Irgendwann setzten wir uns und T. saß in der Reihe direkt vor mir. Ich zögerte noch so ein bisschen rum, aber schlussendlich fragte ich ihn dann doch, ob er nicht T. sei und wir uns nicht vor fünf Jahren mal auf der anderen Seite Deutschlands kennen gelernt hätten. Er war genauso verwirrt und perplex wie ich. Aber ich hatte Recht. Und da war sie, meine Vergangenheit. Einfach so, aus dem Nichts, stand sie vor mir (in der Gestalt von T.) und ich hatte absolut nicht damit gerechnet und war in keinster Weise darauf vorbereitet.

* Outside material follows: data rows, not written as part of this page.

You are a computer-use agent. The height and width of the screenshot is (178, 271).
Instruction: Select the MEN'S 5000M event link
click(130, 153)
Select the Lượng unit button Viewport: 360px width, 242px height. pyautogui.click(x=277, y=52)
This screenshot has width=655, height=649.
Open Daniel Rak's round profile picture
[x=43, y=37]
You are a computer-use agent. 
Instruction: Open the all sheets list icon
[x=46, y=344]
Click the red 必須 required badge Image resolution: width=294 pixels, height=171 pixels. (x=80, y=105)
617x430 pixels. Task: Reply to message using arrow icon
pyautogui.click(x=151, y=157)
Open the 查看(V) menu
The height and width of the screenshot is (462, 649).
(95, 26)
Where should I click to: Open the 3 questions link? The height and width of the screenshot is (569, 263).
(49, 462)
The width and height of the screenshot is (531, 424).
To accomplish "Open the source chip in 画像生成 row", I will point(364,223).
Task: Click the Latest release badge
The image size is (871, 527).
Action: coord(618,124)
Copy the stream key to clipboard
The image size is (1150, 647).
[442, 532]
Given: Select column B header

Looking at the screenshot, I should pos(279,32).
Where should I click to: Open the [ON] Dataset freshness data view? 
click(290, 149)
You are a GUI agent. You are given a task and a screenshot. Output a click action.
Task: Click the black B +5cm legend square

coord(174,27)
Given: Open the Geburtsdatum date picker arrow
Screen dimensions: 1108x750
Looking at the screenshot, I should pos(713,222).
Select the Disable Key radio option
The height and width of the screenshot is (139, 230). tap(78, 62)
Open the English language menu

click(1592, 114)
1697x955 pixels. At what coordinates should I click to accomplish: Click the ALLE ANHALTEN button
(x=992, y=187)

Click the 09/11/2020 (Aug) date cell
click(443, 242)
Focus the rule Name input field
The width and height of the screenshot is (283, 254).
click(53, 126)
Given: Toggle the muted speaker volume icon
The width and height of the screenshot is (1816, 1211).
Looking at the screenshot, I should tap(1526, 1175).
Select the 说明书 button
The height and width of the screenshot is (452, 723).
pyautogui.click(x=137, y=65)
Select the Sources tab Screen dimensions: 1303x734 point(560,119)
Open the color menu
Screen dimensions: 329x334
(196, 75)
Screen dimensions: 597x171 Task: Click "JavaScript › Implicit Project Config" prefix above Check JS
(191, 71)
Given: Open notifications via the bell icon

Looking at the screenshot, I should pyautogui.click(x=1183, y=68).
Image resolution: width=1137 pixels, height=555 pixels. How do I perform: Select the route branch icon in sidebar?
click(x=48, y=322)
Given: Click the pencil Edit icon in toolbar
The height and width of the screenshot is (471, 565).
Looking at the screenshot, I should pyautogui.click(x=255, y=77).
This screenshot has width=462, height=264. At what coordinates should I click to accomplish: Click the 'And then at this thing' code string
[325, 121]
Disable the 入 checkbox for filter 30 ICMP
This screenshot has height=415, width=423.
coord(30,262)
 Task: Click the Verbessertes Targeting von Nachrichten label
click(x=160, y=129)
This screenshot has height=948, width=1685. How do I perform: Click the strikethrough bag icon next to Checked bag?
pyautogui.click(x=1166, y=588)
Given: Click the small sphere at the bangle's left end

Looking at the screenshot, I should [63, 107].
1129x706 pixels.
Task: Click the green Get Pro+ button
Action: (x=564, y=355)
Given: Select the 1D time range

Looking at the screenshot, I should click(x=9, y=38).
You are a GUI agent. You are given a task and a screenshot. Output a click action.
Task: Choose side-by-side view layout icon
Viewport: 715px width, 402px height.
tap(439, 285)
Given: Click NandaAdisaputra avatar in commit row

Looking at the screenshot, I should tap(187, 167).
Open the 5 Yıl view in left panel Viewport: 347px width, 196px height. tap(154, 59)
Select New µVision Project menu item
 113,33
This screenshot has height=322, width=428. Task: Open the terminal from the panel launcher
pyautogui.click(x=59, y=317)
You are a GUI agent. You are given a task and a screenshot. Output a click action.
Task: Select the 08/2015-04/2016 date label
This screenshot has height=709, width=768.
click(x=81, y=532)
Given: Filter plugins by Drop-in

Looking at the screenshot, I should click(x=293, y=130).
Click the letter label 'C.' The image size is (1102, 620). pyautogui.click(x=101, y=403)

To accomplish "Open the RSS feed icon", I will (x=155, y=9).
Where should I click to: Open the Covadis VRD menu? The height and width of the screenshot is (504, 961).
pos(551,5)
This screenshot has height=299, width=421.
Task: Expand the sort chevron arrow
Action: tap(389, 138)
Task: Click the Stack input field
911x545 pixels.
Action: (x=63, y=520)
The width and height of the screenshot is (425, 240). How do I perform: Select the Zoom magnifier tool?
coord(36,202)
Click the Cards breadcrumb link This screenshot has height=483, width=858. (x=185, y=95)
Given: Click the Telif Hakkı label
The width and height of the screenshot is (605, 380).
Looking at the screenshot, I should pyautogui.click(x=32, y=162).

Es war nicht so dramatisch wie in Filmen, denn es ist nichts an meinem heutigen Leben kaputt gegangen (zumindest war nicht die Begegnung mit T. Schuld daran), und es gibt nicht wirklich viel, was ich an diesem Teil meiner Vergangenheit noch bearbeiten müsste. Aber ins Denken hat es mich schon gebracht.

Warum?, fragt Ihr vielleicht. Tja. T. ist ein guter Freund von J., und ich habe T. auch über J. kennen gelernt. Ganz ehrlich habe ich T. nur einmal in meinem Leben getroffen und zwar vor fünf Jahren in einem Kino am anderen Ende von Deutschland und ich habe auch keine besondere Beziehung zu ihm aufgebaut. J. und ich hingegen waren sehr gut befreundet. Warum wir das nicht mehr sind, weiß ich nicht allzu genau, und die Geschichte drumherum und meine Gefühle dazu sind ausschweifend und kompliziert. Aber wir sind nicht mehr befreundet und J. hat mich damals* sehr tief verletzt. Ich komme über Freund*innenschaften, die mich so sehr verletzen, genauso schwer hinweg wie über Partner*innenschaften, deswegen war und ist es ein einschneidendes Erlebnis.

Die Begegnung mit T. hat mich kurz fragen lassen, ob ich nochmal mit J. Kontakt aufnehmen möchte. Mittlerweile kann ich diese Frage verneinen. Ich habe in den letzten Jahren (seit mehr als vier Jahren habe ich keinen Kontakt mehr zu J.) immer wieder darüber nachgedacht und bin immer wieder dazu zurück gekehrt. Aber wie sagt mensch so schön? Es gibt gute Gründe, warum Menschen aus dem eigenen Leben verschwinden (das ist heute noch genauso relevant wie damals, ha!) und es gibt auch gute Gründe, warum mensch diese Beziehungen nicht mehr aufleben lassen möchte/sollte. Deswegen kann ich dieses Erlebnis mit T. heute ganz gut einordnen. Es hat mich nochmal ans Nachdenken gebracht, aber ich habe jetzt auch das Gefühl, dass dieser Prozess mittlerweile abgeschlossen ist.

Und um den Bogen zu heute zu schlagen: Die Lektion, dass es gute Gründe gibt, warum Menschen gehen, ist immer noch relevant. Vielleicht versteht mensch es in dem Moment nicht, aber die Menschen, die gehen wollen, soll mensch ja bekanntlich ziehen lassen. Das ist schwierig und schmerzhaft, aber wenn sie zurückkommen wollen, dann werden sie es tun. Und wenn nicht, dann nicht. Dann kann ich auch das überleben.